→ **Work to be completed**
Please copy out every line of the items below word for word, leaving out the pictures.

→ **Data excerpts**
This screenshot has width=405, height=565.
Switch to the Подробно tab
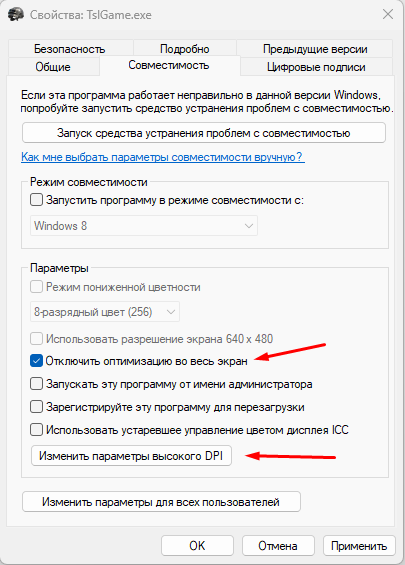point(184,49)
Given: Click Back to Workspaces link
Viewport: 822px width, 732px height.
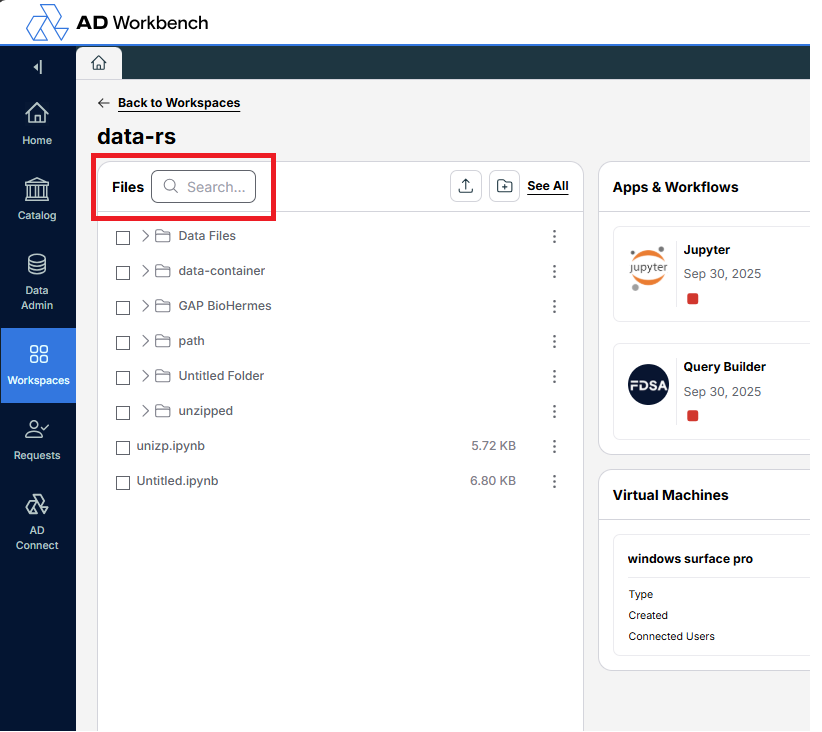Looking at the screenshot, I should coord(178,103).
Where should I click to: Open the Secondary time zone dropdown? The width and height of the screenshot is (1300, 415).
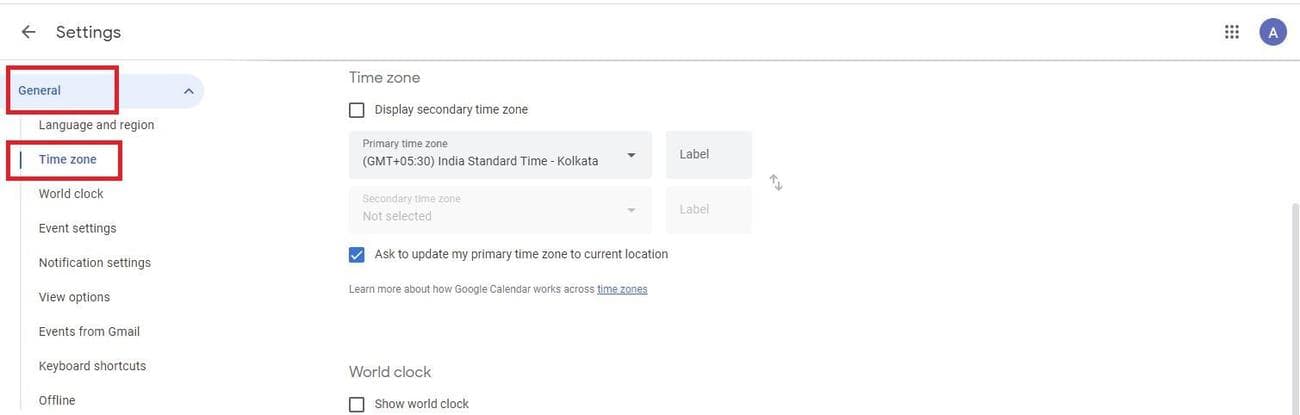(500, 210)
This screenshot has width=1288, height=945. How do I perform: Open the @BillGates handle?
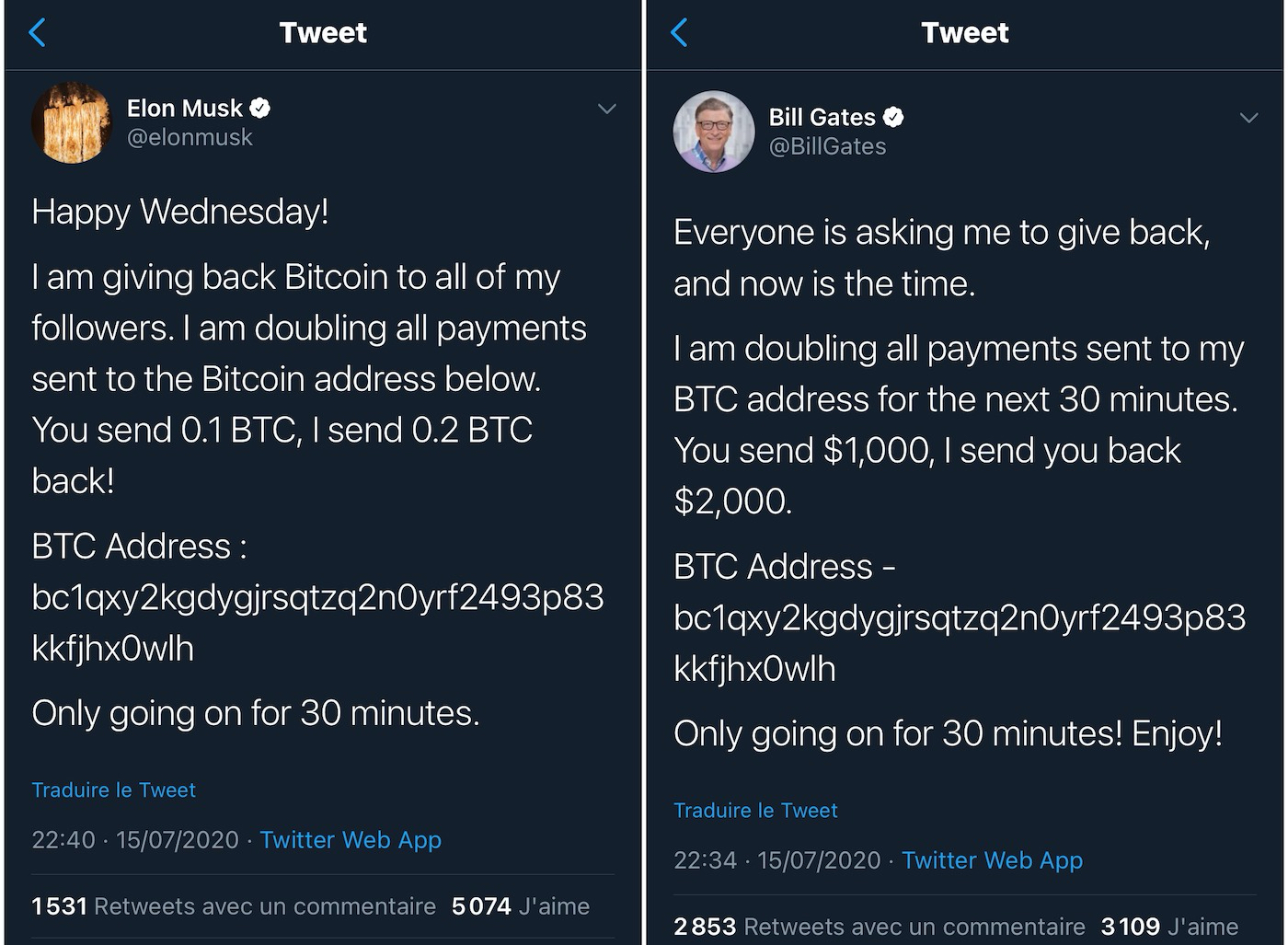pyautogui.click(x=827, y=147)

→ **The output**
This screenshot has width=405, height=565.
Switch to the Подробно tab
point(184,49)
Given: Click Back to Workspaces link
Viewport: 822px width, 732px height.
Looking at the screenshot, I should coord(178,103).
Where should I click to: Open the Secondary time zone dropdown? The width and height of the screenshot is (1300, 415).
(500, 210)
This screenshot has width=1288, height=945. How do I perform: Open the @BillGates handle?
pyautogui.click(x=827, y=147)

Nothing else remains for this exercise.